-- start of Records --
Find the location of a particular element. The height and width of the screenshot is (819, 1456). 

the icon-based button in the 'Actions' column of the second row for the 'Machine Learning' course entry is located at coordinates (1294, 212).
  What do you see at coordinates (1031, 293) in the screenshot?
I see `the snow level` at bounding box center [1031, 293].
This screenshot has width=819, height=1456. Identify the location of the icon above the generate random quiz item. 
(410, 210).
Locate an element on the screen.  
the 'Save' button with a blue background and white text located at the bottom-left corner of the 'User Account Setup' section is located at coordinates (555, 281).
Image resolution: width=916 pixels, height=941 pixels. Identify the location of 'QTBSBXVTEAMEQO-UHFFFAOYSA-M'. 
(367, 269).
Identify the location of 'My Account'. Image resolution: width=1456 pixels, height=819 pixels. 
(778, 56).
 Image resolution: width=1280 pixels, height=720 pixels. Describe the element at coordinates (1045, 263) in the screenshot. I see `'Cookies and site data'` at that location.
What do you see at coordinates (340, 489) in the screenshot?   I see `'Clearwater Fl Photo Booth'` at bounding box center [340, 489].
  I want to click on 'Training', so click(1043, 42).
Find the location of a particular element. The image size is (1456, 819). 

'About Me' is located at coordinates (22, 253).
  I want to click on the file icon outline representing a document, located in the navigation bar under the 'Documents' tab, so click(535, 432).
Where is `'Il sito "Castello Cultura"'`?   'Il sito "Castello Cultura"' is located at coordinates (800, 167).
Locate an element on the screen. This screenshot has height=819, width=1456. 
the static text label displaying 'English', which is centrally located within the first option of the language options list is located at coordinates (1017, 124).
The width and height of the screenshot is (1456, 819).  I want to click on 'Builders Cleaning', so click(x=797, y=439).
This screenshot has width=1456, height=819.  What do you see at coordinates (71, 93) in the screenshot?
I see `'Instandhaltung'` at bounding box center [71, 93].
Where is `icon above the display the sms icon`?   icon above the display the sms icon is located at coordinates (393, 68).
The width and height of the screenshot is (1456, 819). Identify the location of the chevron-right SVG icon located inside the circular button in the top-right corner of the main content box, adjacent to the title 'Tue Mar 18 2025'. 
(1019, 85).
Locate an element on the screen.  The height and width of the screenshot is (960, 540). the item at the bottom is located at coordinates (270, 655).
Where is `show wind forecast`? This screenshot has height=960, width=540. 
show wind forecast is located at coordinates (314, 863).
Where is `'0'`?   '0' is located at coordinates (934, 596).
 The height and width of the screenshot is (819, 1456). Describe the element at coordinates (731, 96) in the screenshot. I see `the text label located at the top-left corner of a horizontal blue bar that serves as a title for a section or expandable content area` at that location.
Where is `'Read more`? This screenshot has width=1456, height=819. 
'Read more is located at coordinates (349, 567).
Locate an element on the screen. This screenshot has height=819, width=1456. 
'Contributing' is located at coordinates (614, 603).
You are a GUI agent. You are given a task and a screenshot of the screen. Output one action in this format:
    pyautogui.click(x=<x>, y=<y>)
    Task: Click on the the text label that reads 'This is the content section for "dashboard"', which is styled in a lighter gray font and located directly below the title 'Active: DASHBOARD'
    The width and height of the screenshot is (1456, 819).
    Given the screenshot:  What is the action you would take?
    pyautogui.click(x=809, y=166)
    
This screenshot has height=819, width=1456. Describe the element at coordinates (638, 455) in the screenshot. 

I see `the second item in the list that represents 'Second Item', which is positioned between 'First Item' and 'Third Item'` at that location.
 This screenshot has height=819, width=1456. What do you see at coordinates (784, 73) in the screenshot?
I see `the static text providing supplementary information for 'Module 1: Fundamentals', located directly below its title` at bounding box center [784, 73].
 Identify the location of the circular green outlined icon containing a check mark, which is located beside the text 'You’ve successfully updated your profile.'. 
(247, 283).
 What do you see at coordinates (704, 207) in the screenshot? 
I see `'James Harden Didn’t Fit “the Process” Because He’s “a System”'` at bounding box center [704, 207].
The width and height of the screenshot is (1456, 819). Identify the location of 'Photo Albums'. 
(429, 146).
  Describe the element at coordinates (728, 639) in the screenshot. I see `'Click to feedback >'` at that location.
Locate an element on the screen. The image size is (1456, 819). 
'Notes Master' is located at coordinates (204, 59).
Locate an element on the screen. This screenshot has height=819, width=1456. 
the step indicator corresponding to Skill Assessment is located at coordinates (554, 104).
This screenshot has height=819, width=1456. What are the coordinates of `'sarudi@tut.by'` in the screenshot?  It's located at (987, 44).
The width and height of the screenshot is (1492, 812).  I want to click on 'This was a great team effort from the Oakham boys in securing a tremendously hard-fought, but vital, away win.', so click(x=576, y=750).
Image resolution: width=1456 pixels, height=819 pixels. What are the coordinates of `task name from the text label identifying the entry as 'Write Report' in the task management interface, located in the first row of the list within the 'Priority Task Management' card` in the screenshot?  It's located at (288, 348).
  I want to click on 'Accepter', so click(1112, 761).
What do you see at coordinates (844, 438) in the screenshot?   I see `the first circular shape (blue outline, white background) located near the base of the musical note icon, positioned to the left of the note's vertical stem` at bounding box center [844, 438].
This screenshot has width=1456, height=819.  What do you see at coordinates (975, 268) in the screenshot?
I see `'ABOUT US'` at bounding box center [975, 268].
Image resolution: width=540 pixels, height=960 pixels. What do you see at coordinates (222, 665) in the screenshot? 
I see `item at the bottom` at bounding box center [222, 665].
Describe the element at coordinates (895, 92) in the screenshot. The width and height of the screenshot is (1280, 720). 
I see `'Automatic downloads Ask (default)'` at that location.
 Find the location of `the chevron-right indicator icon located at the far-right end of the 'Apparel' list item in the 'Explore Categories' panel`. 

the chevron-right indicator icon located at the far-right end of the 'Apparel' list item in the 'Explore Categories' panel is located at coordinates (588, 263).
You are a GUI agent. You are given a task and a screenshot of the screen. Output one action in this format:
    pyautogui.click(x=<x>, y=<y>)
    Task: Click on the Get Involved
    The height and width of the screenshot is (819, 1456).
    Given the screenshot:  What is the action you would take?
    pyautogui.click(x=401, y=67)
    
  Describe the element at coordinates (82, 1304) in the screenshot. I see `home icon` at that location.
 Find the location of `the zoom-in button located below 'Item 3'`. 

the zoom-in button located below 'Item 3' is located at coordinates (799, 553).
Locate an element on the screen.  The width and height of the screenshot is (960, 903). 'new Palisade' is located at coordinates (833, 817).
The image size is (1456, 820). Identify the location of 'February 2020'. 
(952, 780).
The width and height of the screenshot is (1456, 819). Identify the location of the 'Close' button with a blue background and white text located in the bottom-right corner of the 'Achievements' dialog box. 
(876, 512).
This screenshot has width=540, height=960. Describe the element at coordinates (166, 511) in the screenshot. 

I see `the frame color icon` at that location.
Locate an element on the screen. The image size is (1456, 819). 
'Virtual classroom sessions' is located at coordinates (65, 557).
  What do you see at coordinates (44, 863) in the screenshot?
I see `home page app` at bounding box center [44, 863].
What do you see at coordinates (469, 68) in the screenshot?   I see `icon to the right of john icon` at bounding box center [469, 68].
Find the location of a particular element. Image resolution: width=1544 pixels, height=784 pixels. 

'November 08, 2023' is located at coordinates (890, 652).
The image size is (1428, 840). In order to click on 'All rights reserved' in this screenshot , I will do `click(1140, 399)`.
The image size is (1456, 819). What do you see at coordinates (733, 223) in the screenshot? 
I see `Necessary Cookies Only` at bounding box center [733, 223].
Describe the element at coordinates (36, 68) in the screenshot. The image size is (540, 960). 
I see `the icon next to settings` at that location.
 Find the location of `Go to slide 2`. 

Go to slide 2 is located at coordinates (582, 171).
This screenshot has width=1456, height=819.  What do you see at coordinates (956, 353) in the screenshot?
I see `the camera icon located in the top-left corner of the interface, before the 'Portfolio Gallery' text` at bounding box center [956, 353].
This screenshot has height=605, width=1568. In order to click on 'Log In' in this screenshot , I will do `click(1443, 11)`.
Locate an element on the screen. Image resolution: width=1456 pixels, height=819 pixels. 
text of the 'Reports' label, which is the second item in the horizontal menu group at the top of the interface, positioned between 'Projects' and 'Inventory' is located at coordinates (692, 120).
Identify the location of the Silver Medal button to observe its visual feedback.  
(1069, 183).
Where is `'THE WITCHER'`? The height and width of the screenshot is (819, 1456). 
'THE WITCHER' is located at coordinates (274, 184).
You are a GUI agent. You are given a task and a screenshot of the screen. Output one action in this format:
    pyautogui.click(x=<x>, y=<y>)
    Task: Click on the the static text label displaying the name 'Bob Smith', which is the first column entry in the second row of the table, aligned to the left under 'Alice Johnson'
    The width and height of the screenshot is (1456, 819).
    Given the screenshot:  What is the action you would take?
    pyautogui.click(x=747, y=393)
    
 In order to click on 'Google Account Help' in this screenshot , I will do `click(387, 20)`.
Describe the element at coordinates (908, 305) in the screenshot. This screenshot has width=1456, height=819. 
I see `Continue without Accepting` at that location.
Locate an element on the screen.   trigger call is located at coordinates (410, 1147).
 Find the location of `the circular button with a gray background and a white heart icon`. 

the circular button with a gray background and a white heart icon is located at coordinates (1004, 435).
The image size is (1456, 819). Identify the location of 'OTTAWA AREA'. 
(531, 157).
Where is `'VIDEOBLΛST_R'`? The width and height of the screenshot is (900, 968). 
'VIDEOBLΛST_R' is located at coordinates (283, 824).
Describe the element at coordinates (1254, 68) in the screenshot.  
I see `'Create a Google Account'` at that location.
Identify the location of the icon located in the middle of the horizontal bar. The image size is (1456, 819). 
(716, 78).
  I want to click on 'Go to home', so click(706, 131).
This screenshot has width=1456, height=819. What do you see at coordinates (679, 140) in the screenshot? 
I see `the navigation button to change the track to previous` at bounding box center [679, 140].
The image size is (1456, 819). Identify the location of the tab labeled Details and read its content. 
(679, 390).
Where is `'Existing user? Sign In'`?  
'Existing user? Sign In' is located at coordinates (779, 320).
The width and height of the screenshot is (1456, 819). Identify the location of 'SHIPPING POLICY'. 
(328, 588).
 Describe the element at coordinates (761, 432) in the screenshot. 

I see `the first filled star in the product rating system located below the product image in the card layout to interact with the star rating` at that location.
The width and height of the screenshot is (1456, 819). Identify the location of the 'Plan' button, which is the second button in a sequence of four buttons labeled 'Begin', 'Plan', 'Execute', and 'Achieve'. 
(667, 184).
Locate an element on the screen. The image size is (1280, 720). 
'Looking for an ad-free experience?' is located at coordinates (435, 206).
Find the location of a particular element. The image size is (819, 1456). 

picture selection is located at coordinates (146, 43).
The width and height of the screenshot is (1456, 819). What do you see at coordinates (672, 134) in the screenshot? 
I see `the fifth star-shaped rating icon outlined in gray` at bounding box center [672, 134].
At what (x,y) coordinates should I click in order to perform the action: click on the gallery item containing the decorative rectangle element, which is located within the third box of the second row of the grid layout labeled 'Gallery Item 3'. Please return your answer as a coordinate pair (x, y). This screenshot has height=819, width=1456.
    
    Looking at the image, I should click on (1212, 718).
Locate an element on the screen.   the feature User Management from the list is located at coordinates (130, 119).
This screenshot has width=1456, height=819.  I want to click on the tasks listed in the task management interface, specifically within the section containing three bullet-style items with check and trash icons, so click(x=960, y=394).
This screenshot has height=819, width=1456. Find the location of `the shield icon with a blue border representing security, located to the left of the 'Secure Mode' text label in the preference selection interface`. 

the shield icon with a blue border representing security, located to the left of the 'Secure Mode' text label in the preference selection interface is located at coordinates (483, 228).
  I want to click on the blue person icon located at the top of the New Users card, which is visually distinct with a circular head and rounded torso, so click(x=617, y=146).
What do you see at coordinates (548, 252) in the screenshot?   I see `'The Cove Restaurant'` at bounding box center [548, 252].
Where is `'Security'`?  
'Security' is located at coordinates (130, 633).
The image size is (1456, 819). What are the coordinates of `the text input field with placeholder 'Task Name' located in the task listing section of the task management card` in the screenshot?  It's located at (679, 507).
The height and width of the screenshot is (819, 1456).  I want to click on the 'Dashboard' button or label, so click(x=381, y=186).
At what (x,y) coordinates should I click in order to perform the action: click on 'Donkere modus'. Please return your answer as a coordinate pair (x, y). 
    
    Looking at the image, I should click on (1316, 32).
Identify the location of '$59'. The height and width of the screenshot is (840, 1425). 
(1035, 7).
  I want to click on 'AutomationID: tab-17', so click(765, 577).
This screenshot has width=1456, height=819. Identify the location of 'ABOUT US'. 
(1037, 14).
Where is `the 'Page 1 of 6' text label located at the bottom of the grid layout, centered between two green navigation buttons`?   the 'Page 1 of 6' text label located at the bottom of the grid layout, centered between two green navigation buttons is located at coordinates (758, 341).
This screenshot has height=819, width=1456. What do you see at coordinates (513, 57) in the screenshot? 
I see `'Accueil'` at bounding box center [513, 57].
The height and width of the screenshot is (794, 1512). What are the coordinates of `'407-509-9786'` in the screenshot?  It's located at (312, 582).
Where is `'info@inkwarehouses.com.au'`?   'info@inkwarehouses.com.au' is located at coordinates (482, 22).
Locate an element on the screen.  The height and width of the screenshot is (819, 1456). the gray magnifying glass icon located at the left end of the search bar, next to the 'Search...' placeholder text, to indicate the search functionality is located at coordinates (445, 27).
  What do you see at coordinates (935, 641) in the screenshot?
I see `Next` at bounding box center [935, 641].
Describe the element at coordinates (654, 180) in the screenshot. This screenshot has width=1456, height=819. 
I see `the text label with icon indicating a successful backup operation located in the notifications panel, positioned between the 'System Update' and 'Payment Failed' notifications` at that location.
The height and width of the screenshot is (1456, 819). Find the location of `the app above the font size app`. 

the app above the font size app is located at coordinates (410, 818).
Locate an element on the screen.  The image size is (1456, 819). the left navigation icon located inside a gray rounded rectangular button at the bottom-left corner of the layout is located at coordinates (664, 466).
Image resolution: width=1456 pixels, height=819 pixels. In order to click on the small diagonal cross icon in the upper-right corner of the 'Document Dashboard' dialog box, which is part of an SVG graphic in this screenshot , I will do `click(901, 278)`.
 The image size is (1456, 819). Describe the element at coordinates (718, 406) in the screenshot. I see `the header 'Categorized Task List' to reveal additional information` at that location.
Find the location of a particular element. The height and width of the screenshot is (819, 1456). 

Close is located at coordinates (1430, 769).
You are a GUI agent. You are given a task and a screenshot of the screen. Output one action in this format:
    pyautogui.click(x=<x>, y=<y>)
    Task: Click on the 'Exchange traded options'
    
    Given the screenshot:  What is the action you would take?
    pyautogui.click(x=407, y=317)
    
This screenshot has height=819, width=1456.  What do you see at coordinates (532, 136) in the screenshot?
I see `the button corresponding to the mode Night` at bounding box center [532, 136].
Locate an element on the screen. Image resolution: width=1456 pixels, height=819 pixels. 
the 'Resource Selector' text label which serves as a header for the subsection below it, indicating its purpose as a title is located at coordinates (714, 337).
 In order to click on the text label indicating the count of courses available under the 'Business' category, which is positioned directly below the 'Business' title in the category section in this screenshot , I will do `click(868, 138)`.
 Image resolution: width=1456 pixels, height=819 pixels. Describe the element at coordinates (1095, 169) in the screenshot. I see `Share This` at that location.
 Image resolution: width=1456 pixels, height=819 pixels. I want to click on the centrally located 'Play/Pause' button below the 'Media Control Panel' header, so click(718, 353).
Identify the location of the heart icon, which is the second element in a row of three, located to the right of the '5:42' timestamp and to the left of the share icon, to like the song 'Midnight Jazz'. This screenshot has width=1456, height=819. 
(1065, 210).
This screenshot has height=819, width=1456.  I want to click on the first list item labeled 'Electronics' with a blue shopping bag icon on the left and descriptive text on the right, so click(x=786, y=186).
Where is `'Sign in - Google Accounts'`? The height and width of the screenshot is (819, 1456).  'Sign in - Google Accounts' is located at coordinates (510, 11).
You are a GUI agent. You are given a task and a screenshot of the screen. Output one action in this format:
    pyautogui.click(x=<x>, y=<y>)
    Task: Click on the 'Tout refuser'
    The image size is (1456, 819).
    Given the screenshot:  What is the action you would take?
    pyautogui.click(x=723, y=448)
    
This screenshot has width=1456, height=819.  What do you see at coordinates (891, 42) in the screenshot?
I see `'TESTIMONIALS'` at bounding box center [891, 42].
-- end of Records --
Copy out the material word for word, from the line containing "What do you see at coordinates (44, 863)" down through the line containing "coordinates (890, 652).", including both of those lines.

- _Task answer_
  What do you see at coordinates (44, 863) in the screenshot?
I see `home page app` at bounding box center [44, 863].
What do you see at coordinates (469, 68) in the screenshot?   I see `icon to the right of john icon` at bounding box center [469, 68].
Find the location of a particular element. Image resolution: width=1544 pixels, height=784 pixels. 

'November 08, 2023' is located at coordinates (890, 652).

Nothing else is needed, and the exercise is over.